2. A sliding window assembly according to claim 1 wherein the first and second cable lengths each comprise a Bowden-type cable having a core wire and a conduit, the conduits extending between the drive unit and respective first and second cable guides.

3. A sliding window assembly according to claim 1 wherein the drive unit is securable to a portion of the automotive vehicle remote from the window unit and guide means.

4. A sliding window assembly according to claim 1 wherein the first and second cable lengths are connected to the window at points directly above the lower guide rail.

5. A sliding window assembly according to claim 1 wherein the first and second cable guides are connected directly to the lower guide rail.

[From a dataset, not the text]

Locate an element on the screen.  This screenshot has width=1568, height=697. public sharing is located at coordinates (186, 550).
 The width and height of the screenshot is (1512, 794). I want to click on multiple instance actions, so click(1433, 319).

6. A power-driven sliding window assembly for an automotive vehicle wherein a window regulator mechanism moves a window along a substantially horizontal path between an open and a closed position, the window having a bottom edge retained along substantially its entire length in a lower guide rail and slidable linearly therein between the open and closed positions, the regulator mechanism comprising:

a drive unit comprising a reversible electric motor and a cable drum driven by the motor;

a first cable guide disposed adjacent a first end of the lower guide rail;

a second cable guide disposed adjacent a second end of the lower guide rail;

a first cable length having a first end connected to the window adjacent a first lower corner thereof and a second end engaging the cable drum, the first cable length extending from the cable drum to engage the first cable guide and extend therefrom along a first path above the lower guide rail to reach the window; and

a second cable length having a first end connected to the window adjacent a second lower corner thereof and a second end engaging the cable drive drum, the second cable length extending from the cable drum to engage the second cable guide and extend therefrom along a second path above the lower guide rail to reach the window;

the window, guide rail, cable guide means, and first and second paths all being disposed in substantially a single plane.